[WHAT TO PRODUCE]: Quote, with no changes, the lines that run from the top of the material to the line with "#причина (155, 1881)", both included.

[DATA]:
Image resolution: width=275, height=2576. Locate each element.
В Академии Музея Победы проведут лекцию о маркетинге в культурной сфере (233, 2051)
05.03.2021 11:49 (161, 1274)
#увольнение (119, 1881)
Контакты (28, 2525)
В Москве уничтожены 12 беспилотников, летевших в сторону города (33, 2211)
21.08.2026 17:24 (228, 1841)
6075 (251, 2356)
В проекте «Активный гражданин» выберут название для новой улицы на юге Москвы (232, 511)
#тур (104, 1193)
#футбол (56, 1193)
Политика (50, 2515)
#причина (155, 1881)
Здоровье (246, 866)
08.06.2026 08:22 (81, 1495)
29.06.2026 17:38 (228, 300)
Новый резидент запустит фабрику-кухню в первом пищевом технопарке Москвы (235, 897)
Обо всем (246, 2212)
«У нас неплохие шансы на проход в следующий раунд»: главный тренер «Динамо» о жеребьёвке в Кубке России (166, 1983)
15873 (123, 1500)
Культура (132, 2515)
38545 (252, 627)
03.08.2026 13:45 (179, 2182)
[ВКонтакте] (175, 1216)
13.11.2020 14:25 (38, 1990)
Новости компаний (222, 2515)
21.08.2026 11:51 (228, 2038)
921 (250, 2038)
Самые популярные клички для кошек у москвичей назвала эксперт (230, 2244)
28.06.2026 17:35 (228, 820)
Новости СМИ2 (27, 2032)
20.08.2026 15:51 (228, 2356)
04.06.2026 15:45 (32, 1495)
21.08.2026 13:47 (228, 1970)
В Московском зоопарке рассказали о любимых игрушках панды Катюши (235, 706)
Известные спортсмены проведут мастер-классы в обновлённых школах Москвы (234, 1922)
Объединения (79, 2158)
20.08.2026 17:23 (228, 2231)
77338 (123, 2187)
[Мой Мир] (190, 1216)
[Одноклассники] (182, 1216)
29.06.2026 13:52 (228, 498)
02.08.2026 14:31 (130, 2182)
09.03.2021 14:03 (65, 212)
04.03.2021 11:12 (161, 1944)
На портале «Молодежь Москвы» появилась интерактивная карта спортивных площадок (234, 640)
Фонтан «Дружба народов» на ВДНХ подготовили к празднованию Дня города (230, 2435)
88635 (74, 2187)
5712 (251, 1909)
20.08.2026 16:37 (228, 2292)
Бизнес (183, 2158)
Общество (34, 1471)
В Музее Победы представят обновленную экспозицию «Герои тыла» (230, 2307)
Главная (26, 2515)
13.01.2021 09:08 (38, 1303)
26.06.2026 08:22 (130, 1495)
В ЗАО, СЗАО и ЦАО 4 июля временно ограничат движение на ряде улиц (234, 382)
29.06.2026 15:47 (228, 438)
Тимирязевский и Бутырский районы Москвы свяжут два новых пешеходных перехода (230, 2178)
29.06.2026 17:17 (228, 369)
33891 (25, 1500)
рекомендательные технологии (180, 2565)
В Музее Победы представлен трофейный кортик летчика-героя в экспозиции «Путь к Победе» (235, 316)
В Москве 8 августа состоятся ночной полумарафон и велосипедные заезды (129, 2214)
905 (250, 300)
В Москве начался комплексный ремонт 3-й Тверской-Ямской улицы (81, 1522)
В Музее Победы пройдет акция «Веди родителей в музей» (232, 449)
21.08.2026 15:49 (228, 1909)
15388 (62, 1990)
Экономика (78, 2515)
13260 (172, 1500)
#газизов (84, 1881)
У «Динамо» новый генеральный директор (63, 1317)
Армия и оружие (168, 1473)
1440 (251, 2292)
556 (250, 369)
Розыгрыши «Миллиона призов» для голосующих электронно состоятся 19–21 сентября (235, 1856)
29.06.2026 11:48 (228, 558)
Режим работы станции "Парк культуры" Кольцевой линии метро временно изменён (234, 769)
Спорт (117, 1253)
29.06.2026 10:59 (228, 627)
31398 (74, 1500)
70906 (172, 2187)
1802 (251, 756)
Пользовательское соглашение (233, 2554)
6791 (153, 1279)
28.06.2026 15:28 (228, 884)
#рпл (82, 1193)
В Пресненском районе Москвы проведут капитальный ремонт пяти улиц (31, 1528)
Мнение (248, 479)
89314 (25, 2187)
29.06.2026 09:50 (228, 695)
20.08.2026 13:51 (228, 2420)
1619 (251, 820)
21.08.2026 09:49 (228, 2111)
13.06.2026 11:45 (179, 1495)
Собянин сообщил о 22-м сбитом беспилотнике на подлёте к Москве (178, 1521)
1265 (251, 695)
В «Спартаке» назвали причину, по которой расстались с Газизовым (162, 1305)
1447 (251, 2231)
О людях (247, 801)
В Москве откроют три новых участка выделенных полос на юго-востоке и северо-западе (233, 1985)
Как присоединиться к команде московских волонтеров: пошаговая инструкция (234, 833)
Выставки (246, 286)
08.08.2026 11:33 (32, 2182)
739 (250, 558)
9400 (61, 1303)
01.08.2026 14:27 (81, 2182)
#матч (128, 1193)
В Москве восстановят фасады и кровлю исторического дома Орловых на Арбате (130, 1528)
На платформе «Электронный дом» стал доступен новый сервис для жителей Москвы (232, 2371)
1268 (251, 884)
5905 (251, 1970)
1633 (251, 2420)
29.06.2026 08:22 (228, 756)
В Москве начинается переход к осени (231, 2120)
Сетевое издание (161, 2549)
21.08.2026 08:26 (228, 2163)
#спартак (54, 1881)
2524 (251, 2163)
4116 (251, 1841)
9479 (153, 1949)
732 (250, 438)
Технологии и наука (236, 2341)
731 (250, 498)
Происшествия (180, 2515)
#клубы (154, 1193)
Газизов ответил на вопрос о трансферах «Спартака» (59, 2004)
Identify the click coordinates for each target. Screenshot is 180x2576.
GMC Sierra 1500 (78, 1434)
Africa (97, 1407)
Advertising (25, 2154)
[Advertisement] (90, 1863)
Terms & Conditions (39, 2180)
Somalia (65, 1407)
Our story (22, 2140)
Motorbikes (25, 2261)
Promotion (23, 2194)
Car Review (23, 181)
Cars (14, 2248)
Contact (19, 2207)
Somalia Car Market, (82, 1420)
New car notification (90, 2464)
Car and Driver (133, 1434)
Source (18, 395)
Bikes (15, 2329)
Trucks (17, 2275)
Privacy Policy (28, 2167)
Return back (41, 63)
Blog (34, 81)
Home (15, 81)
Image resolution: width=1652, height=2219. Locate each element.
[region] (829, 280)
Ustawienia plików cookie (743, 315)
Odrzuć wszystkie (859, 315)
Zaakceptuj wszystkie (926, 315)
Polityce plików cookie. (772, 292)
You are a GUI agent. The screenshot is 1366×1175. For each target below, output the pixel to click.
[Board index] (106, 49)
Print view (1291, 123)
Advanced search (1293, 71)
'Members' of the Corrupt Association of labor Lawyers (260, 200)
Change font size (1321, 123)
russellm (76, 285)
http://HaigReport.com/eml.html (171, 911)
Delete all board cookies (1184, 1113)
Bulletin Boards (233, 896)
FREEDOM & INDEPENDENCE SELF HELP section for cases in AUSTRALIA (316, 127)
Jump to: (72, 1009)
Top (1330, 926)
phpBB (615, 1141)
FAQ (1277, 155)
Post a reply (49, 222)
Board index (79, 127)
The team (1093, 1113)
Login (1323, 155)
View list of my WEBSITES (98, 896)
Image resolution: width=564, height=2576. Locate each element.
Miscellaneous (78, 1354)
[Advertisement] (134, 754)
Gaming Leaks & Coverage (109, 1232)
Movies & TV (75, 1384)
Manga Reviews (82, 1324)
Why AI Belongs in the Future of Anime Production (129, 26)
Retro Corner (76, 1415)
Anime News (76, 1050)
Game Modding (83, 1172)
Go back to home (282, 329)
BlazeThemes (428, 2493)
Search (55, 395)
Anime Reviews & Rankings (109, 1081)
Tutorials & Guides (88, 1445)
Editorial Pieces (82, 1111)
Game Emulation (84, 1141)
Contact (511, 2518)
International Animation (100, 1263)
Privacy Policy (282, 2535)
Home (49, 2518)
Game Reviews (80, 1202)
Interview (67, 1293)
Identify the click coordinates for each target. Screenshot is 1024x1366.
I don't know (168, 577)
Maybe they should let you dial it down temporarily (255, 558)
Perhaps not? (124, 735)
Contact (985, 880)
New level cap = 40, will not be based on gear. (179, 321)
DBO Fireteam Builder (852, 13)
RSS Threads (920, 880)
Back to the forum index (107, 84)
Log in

[ANSWER SPACE]:
Image resolution: width=275, height=2576. Locate each element.
В Академии Музея Победы проведут лекцию о маркетинге в культурной сфере (233, 2051)
05.03.2021 11:49 (161, 1274)
#увольнение (119, 1881)
Контакты (28, 2525)
В Москве уничтожены 12 беспилотников, летевших в сторону города (33, 2211)
21.08.2026 17:24 (228, 1841)
6075 (251, 2356)
В проекте «Активный гражданин» выберут название для новой улицы на юге Москвы (232, 511)
#тур (104, 1193)
#футбол (56, 1193)
Политика (50, 2515)
#причина (155, 1881)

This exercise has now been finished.